Fermilab’s “Doc Don” presents a general framework for perturbation theory in this YouTube 8.5 minute video “Theoretical physics: insider’s tricks.”
Published on Mar 24, 2016
Theoretical particle physics employs very difficult mathematics, so difficult in fact that it is impossible to solve the equations. In order to make progress, scientists employ a mathematical technique called perturbation theory. This method makes it possible to solve very difficult problems with very good precision. In this video, Fermilab’s Dr. Don Lincoln shows just how easy it is to understand this powerful technique.
This seminar discusses the challenge of solving quantum mechanical equations:
Garnet Chan, Bren Professor of Chemistry, Chemistry and Chemical Engineering
SIMULATING THE QUANTUM WORLD ON A CLASSICAL COMPUTER
Quantum mechanics is the fundamental theory underlying all of chemistry, materials science, and the biological world, yet solving the equations appears to be an exponentially hard problem. Can we simulate the quantum world using classical computers? I will discuss why simulating quantum mechanics is not as hard as it first appears and give some examples of how modern-day quantum-mechanical calculations are changing our understanding of practical chemistry and materials science. — Caltech | Alumni Reunion Weekend 2017 (80th Annual Seminar Day) Program
Chad Orzel’s article “In Physics, Infinity Is Easy But Ten Is Hard” (March 14, 2017) discusses mathematical approximations (smoothing by abstraction) in physics: “This all comes back to my half-joking description of physics as the science of knowing when to approximate cows as spheres. We’re always looking for the simplest possible models of things, dealing with only the most essential features, and it turns out that an effectively infinite number of interacting objects can be abstracted away much more easily than you can handle a countable number of interacting objects.”

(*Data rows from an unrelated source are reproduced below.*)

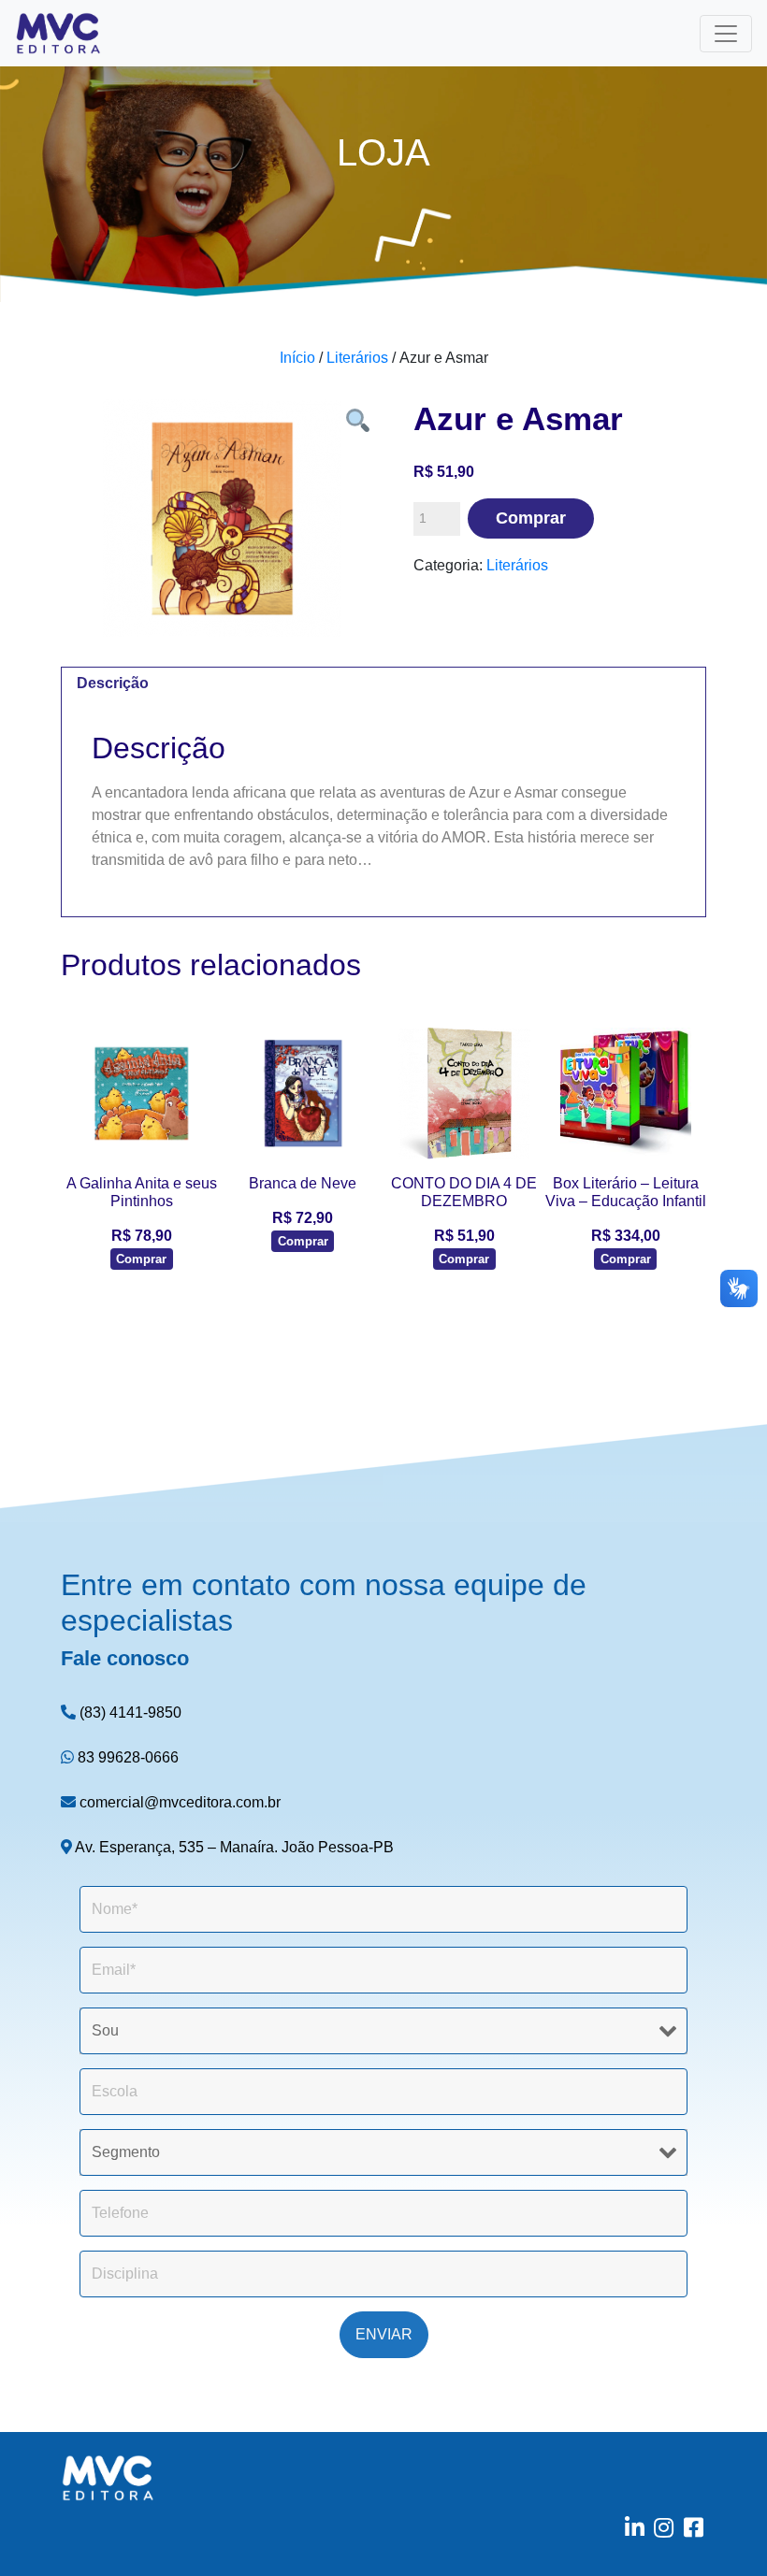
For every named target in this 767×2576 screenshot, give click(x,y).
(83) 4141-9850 (128, 1712)
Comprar (531, 518)
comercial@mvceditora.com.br (178, 1802)
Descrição (113, 683)
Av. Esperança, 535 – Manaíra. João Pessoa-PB (233, 1847)
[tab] (113, 684)
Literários (357, 358)
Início (297, 358)
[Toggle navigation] (726, 33)
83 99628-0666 (126, 1757)
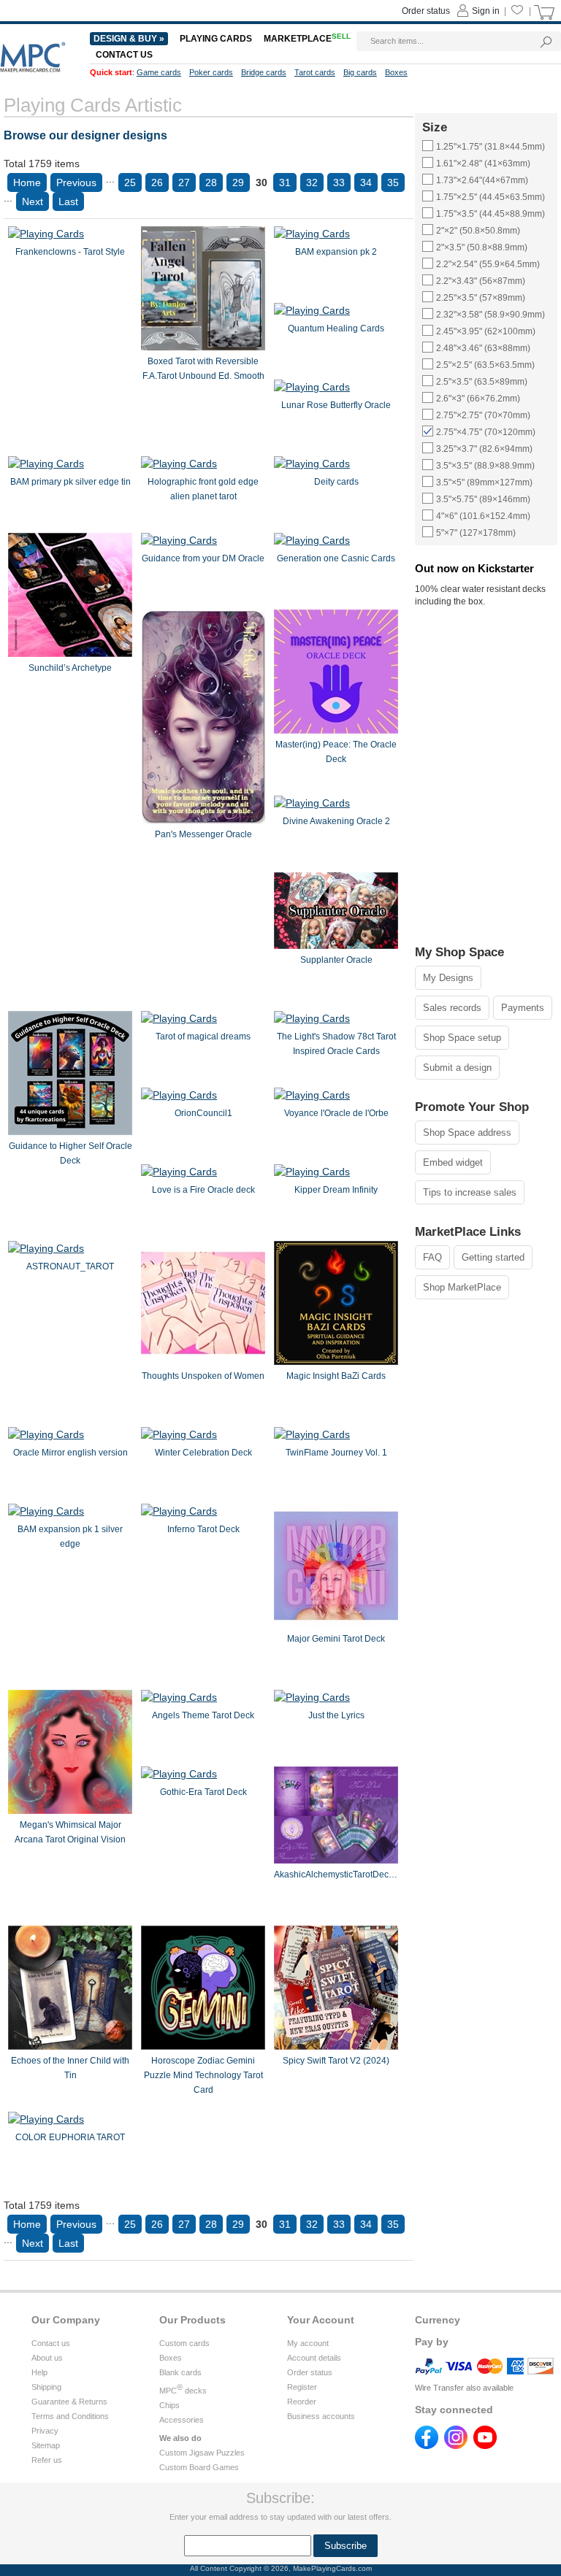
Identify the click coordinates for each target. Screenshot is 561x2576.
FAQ (432, 1257)
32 (312, 182)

“The Hardest Thing To Grasp In Physics? Thinking Like A Physicist” (August 29, 2016): “… so what do I mean by, ‘Think like a physicist?‘ It’s something I’ve been intermittently talking about since I started blogging here at Forbes, a very particular approach to problem-solving that involves abstracting away a lot of complication to get to the simplest possible model that captures the essential elements of the problem. … This kind of simplified model-building isn’t completely unique to physics, but we seem to rely on it more heavily than other sciences. … This kind of quick-and-dirty mental modeling is efficient and also extremely versatile. When you find that the simplest approximation doesn’t quite match reality, it’s often very straightforward to make a small tweak that improves the prediction without needing to start over from scratch (moving from point cows to spherical cows, as it were). And you can iterate this process, slowly building up a more and more accurate model from lots of steps that are individually pretty simple. Of course, while it’s a powerful method for thinking about the world, it also has its pitfalls.”